The dog days of summer may soon be upon us, and Lynda Gordon wants some action from the city and county before a bad situation becomes worse.
Addressing the Logansport Board of Public Works and Safety Wednesday, Logansport resident Gordon said her purpose was not to complain. Instead, she wants to help. For far too long, she said, this community has suffered an animal problem.
And over the last few weeks, she has had to endure a pitbull running loose in her neighborhood. She has called dispatch to report the dog many times, with the latest call resulting in Gordon being told she had to keep the canine from Friday evening though Monday morning when someone would be available to attend to the situation.
Stating it is not her responsibility to take care of someone else’s animal, she added that “this has become aggravating. I don’t want someone else’s animal in my yard,” which is fenced-in. Plus, she said, her own Chihuahua cannot roam in the lawn without constant supervision for fear of the pitbull attacking it.
“I don’t want to see a child or an elderly person get bit by this dog,” she said. “We need to fix this problem.”
Mayor Chris Martin agreed, acknowledging that Logansport has had an animal problem for years. It’s a concern that doesn’t garner attention, though, until people like Gordon come before the board. So, he asked for the community to notify his office, to come to meetings, and to provide information on the situation.
Similarly, his office, coupled with the fire chief, police chief, city council, and – possibly – county council members could hold a discussion about adding a new employee to the roster, he said. However, that new employee would not be able to start until January 2022. Currently, “we’re relying on one guy to work 24 hours a day, 365 days a year,” Martin said.
Gordon said that solution is unacceptable. The problem is now, she said, not one that can wait to be remedied.
Lisa Terry, board member and Cass County Humane Society director, said a good avenue might be forming a committee to look at the situation and decide upon the best course of action for the city and county. “We don’t want the animals, children, or elderly hurt. If we could get the community aware of this issue, we could move forward.”
“There is no simple solution that can be fixed today,” said Logansport Police Chief Travis Yike. “We have one person working the entire county on his own.”
Plus, Yike said, if dispatch isn’t properly relaying all messages, then that’s another issue that needs to be addressed.
According to Gordon, she called dispatch at least a dozen times, but Brian Hyder, animal control officer, said he has been called to her residence only once.

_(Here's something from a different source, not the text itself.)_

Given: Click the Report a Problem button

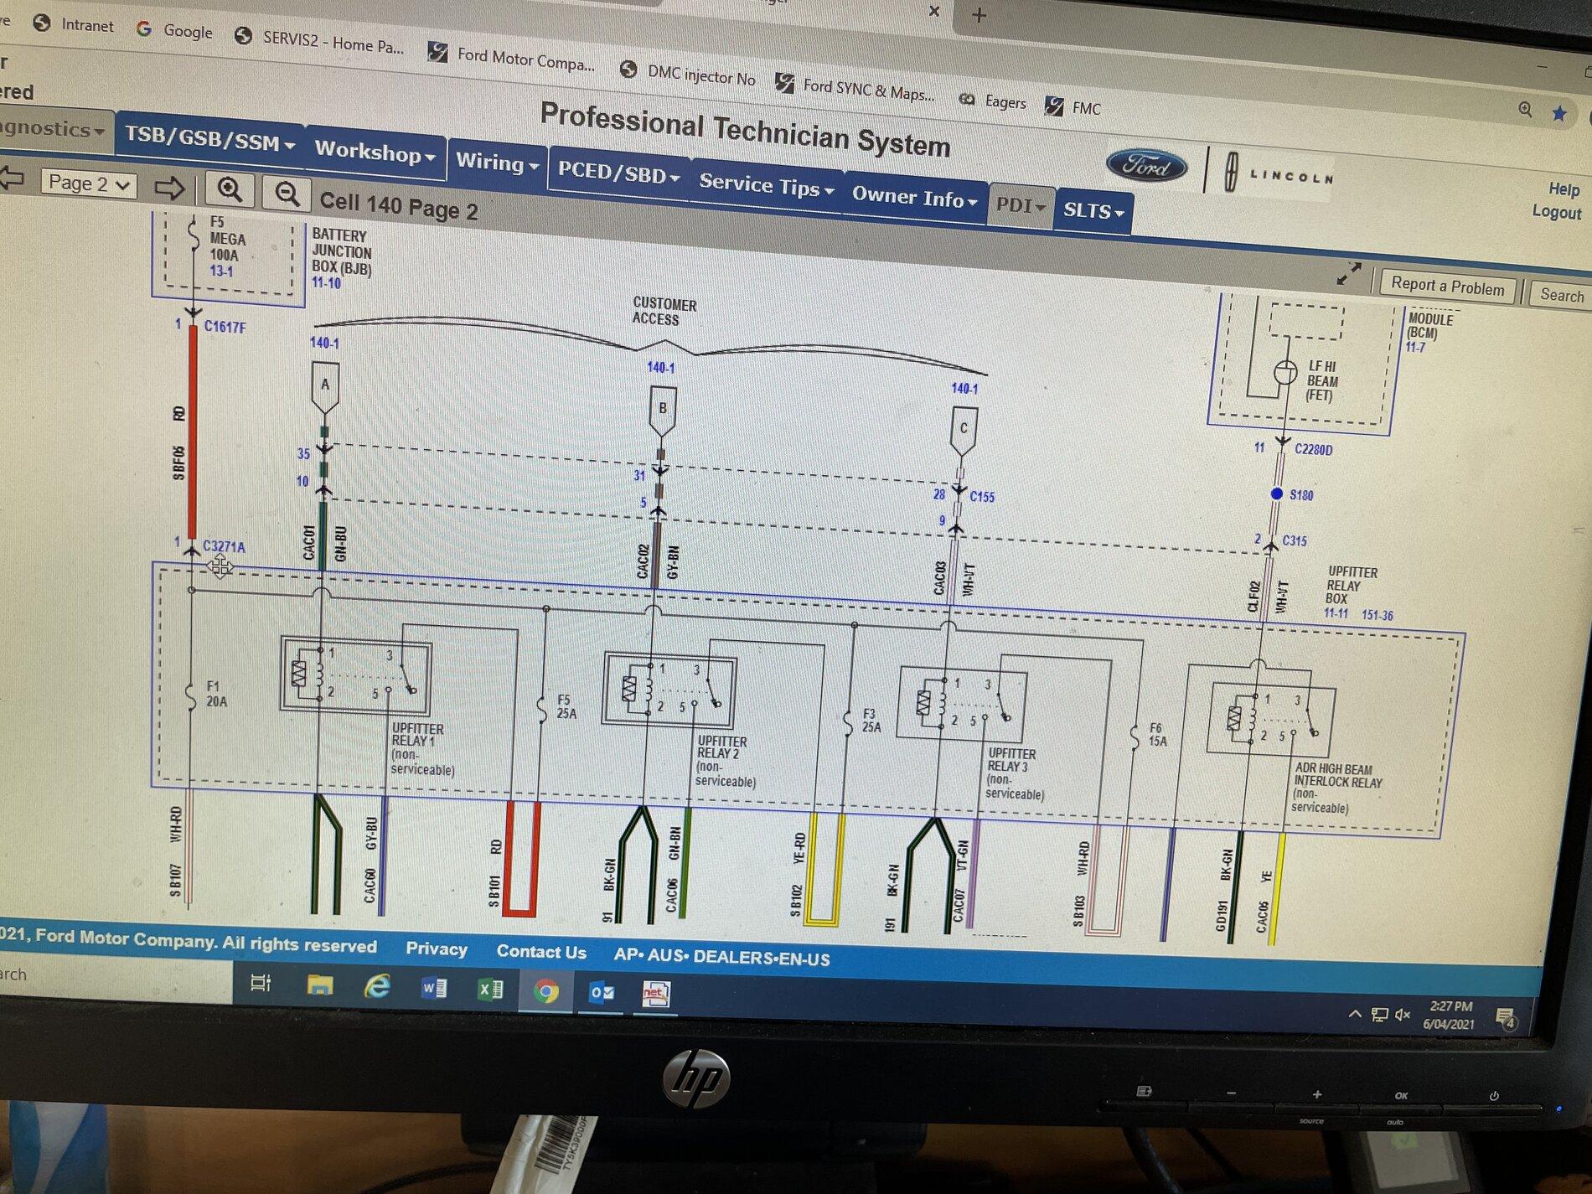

And when he issues citations to owners, Hyder said the first ticket is $100, a second is $250, and a third followed by any future tickets is $500.
But even those fees seem low to Terry. “The amount is way too cheap,” she said. “People need a wake-up call.”
Another wrench in the system, said Kelly Leeman, city attorney, is that complainants don’t want to testify against their neighbors in court because they’re afraid of not being liked by the neighbor. So, the case fails due to a lack of prosecution witnesses.
If the problem is to be resolved, then it must fall to the community as a whole to work together, said Terry.
The mayor said if a committee is formed, then the group could look at the option of hiring someone on a contractual basis. The option could then be recommended to the board. Hopefully, he added, this would be one way to get a fix now, and then look at hiring a new employee next year.
NEW OFFICER AND POLICE POLICY
Chief Yike requested and the board approved the hiring of Marcus Record as a new Logansport Police Department officer. A 2014 graduate of Logansport High School, Record attended Indiana University Kokomo and was employed as an electrician with Dilling Group.
He has passed all requirements needed to join the force. His official start date was Wednesday.
Yike also received approval to update the LPD’s Standard Operating Procedures to include a pregnancy/maternity policy. The purpose behind the policy is to allow an officer to remain working full time while guarding against risks associated with job duties.
Jan Fawley, Logansport Parks Department administrator, said there will be an open house from 4:30 p.m. to 6 p.m. Thursday, April 29, at McHale Complex. The remodel of the facility began March 1 and is now complete. The community is welcome to visit the kitchen.